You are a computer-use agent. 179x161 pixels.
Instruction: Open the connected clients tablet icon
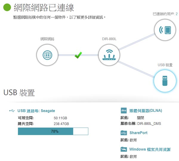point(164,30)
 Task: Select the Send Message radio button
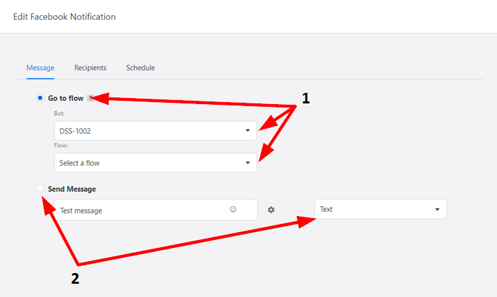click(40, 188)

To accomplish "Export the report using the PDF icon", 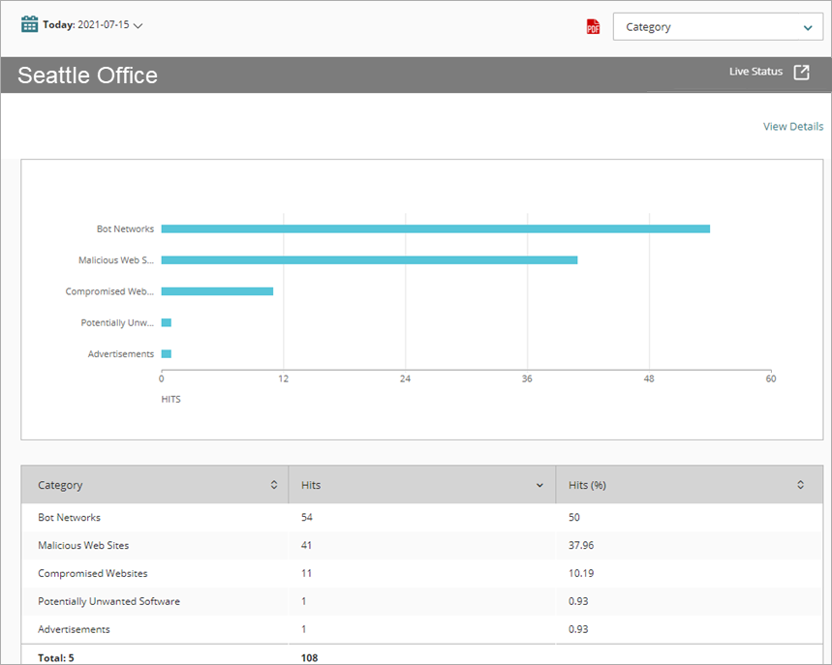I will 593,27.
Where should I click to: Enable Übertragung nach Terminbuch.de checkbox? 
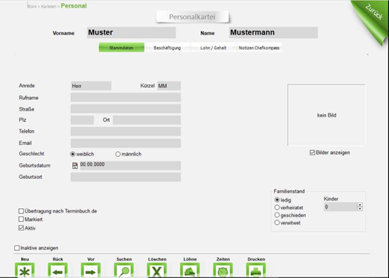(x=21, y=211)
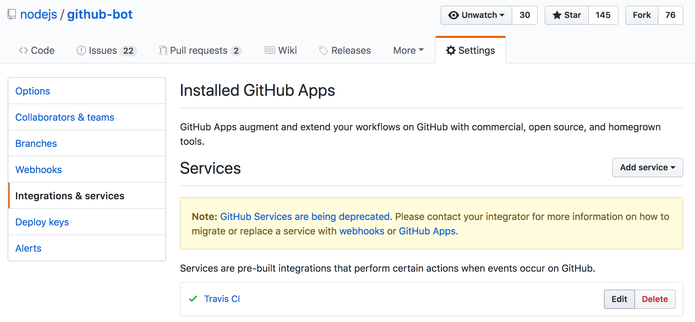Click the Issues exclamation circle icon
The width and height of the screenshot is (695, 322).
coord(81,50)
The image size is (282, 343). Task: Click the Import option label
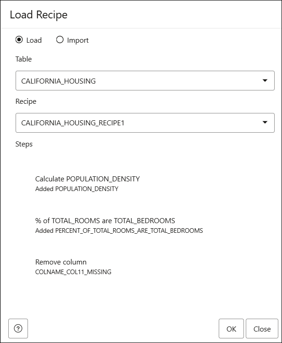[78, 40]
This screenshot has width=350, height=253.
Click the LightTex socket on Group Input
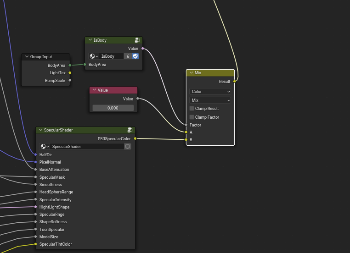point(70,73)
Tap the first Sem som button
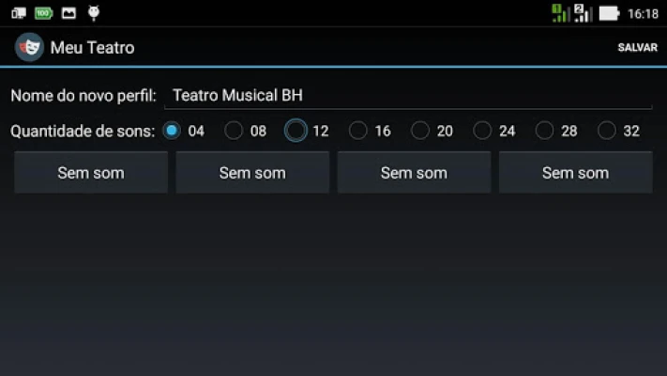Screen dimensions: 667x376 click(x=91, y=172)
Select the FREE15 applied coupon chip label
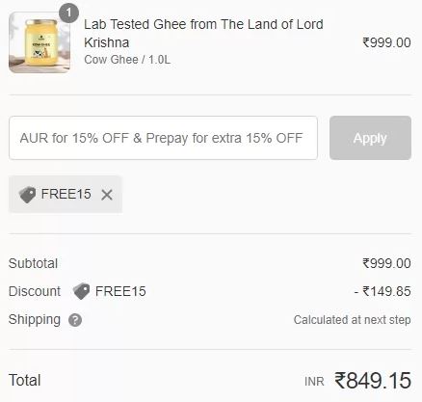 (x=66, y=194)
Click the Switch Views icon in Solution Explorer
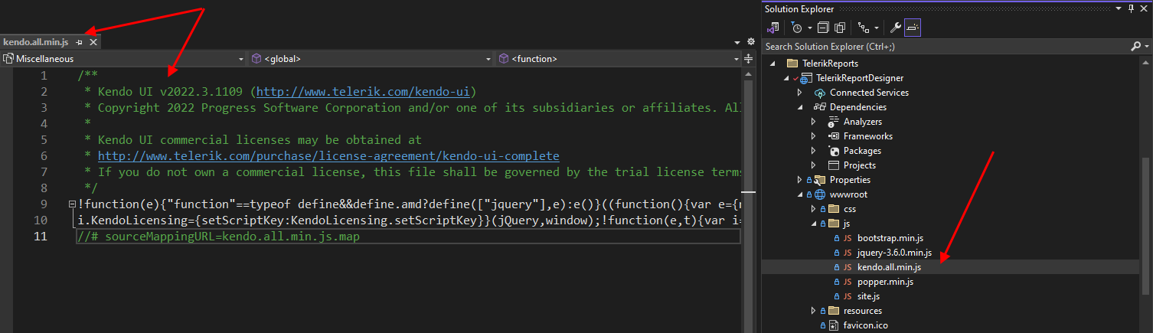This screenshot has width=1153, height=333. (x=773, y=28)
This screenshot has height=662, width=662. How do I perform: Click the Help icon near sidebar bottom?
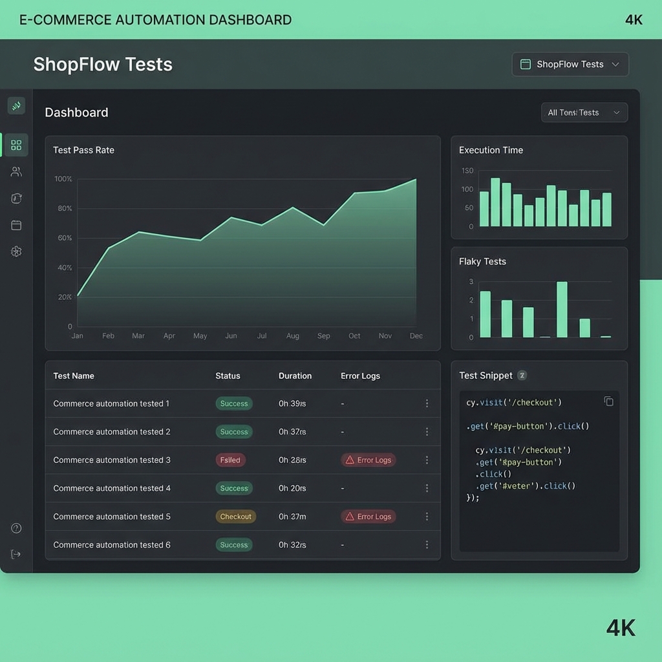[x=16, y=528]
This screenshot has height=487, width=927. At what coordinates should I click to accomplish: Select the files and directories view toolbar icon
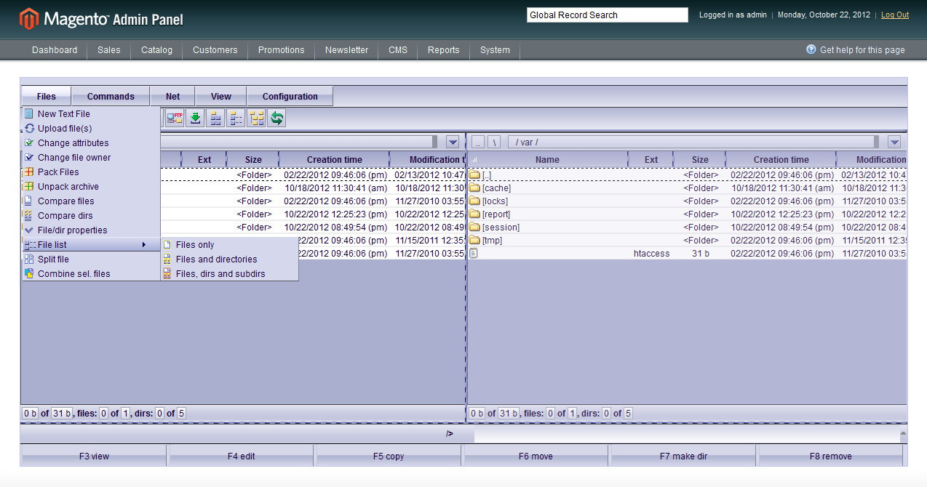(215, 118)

::::::

» **REQUIREMENT**:
Would you retype exactly the lines running from the line that contains "The image size" through the end of the listing above, both included? Skip every picture.

» **SOLUTION TO THE PROBLEM**:
The image size is (282, 343). Task: Click the Import option label
[78, 40]
This screenshot has width=350, height=253.
Click the LightTex socket on Group Input
point(70,73)
Tap the first Sem som button
Screen dimensions: 667x376 click(x=91, y=172)
Select the FREE15 applied coupon chip label
 (x=66, y=194)
Click the Switch Views icon in Solution Explorer
This screenshot has width=1153, height=333. (x=773, y=28)
This screenshot has height=662, width=662. How do I perform: Click the Help icon near sidebar bottom?
[x=16, y=528]
This screenshot has height=487, width=927. At what coordinates should I click to accomplish: Select the files and directories view toolbar icon
(215, 118)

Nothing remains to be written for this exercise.